===== Source passage =====

Introduction
I recently had to set up a PySpark pipeline that performed a number of data transformations (dimensionally reducing the data to focus on rollups of factors we wanted to target and streamline for downstream querying and analysis). Writing tests for this was not immediately intuitive. In the end, the pattern follows that of most pytest
tests that you would see in a standard Python library, though. This post documents a simplified, generic example of a pipeline job and how to break apart step transformations and test them independent of the parent operation’s complete step flow.
Main function overview
The generic method will have a few key steps. First it will format a query, then it will submit the query (with spark.sql
) and return a Spark DataFrame with the result. At that point, it will run a series transformations on the DataFrame and, finally, it will write the results to some parameterized destination (which in production might be an S3 bucket, for example).
We can describe the steps involved with the following pseudocode:
def main(params):
format_query
run_query
transform_step_1
transform_step_2
write_result
Main function steps details
Fleshing this out, we can describe the format_query
step with the following method:
def _create_query_str(query_param: str):
"""Format and return sql string template with filtering parameter values."""
return """
SELECT foo, bar, partition
FROM example.table
WHERE bazz >= '{}'
""".format(query_param)
Here, we have a SQL query that can be formatted with parameters supplied to the main()
method.
Next we have to make the query by submitting it with spark
:
def _run_query(fomatted_sql_query: str):
"""Run sql query and return spark dataframe."""
return pyspark.sql(fomatted_sql_query)
This step will be patched in unit tests to avoid actually querying the database. In its place, a fixture representing a subset of data that matches the database schema will be supplied instead.
Now we will provide two example transformation on the DataFrame. What these do is not super important - these steps are purely for demonstration.
# first example transformation step
def _transformation_example_one(df):
return df.withColumn(
"joined",
sf.concat(
sf.col("foo"),
sf.lit("_"),
sf.col("bar")))
# second example transformation step
def _transformation_example_two(df):
return df.withColumn(
"factored",
sf.col("foo") * sf.col("bar")
)
Fleshing out the main method
We can now revisit the main()
method and show how all the example steps can be rolled together in a main()
method workflow:
def main(query_param: str, save_location: str):
# format and run query
sql_query = _create_query_str(query_param)
spark_df = _run_query(sql_query)
# apply a series of operations
spark_df = _transformation_example_one(spark_df)
spark_df = _transformation_example_two(spark_df)
# save/write operation
(
spark_df
.repartition("partition")
.write
.partitionBy("partition")
.mode("overwrite")
.format("json")
.option("compression", "gzip")
.save(save_location)
)
The save/write operation
could probably also be broken out into a different step, too. But, I’ll leave at this for the sake of the example.
Testing overview
I will do two main tests. First, I will have tests that check the individual steps and make sure they behave as expected. Then I will have tests that check that each step integrates with its subsequent steps by running the whole main method and checking its results.

===== Extracted data =====

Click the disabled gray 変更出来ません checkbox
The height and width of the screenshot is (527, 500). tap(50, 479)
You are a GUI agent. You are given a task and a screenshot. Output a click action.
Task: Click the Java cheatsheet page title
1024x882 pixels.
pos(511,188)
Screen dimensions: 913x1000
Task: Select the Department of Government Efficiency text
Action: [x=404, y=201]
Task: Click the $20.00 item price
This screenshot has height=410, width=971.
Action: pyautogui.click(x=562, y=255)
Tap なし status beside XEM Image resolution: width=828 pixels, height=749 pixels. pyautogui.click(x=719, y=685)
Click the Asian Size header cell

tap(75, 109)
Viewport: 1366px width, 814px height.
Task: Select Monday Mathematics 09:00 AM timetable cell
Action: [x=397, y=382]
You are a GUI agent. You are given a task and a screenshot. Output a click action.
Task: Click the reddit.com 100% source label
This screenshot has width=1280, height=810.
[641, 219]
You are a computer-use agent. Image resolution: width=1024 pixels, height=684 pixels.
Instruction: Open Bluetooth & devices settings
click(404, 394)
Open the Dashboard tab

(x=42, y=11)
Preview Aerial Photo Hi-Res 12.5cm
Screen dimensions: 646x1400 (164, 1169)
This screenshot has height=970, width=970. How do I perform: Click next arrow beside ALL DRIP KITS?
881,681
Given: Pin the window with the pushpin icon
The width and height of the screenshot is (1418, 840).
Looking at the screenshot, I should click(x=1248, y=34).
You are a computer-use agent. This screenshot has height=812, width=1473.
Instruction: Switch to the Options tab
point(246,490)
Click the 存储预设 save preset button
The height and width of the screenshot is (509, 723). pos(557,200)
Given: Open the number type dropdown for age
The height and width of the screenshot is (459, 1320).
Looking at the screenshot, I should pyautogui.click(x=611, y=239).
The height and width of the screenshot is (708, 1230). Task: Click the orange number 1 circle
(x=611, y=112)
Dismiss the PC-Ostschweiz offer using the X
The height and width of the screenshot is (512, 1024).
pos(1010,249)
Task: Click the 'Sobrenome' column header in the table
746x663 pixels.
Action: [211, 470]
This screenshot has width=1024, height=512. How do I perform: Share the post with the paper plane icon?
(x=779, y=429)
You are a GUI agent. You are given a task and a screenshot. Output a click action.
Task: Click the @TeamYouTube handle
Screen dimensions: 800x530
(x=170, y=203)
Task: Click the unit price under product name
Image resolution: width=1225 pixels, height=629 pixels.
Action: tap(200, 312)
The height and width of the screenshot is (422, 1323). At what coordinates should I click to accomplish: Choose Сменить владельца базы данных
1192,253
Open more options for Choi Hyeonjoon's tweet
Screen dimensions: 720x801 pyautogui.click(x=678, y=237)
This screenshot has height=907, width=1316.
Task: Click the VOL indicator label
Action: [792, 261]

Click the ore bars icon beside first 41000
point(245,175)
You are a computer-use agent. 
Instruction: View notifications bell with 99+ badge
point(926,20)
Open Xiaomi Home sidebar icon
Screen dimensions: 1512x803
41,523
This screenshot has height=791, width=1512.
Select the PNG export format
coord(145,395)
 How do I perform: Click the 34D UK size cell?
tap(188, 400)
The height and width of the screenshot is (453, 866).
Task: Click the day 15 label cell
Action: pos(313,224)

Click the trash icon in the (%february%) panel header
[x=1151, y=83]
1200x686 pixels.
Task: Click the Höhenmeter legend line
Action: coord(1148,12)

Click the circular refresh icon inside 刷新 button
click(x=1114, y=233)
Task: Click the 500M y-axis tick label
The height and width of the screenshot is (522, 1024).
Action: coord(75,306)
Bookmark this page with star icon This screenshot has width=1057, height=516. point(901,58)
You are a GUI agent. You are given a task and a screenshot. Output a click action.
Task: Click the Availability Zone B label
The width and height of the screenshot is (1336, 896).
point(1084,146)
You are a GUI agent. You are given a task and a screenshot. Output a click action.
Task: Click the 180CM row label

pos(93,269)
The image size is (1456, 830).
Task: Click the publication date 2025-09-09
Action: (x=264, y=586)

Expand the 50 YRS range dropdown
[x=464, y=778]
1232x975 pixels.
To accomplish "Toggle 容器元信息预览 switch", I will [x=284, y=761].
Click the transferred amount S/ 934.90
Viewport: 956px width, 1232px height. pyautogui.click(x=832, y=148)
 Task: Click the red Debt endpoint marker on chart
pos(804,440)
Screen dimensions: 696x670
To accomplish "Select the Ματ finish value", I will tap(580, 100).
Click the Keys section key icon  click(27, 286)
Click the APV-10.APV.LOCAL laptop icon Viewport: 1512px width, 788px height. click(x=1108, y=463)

=====

[Job]: Please reproduce the PySpark pipeline post verbatim from "spark_df = _run_query(sql_query)" to "spark_df = _transformation_example_two(spark_df)". The records come from a different source than the PySpark pipeline post.

[Final answer]:
spark_df = _run_query(sql_query)
# apply a series of operations
spark_df = _transformation_example_one(spark_df)
spark_df = _transformation_example_two(spark_df)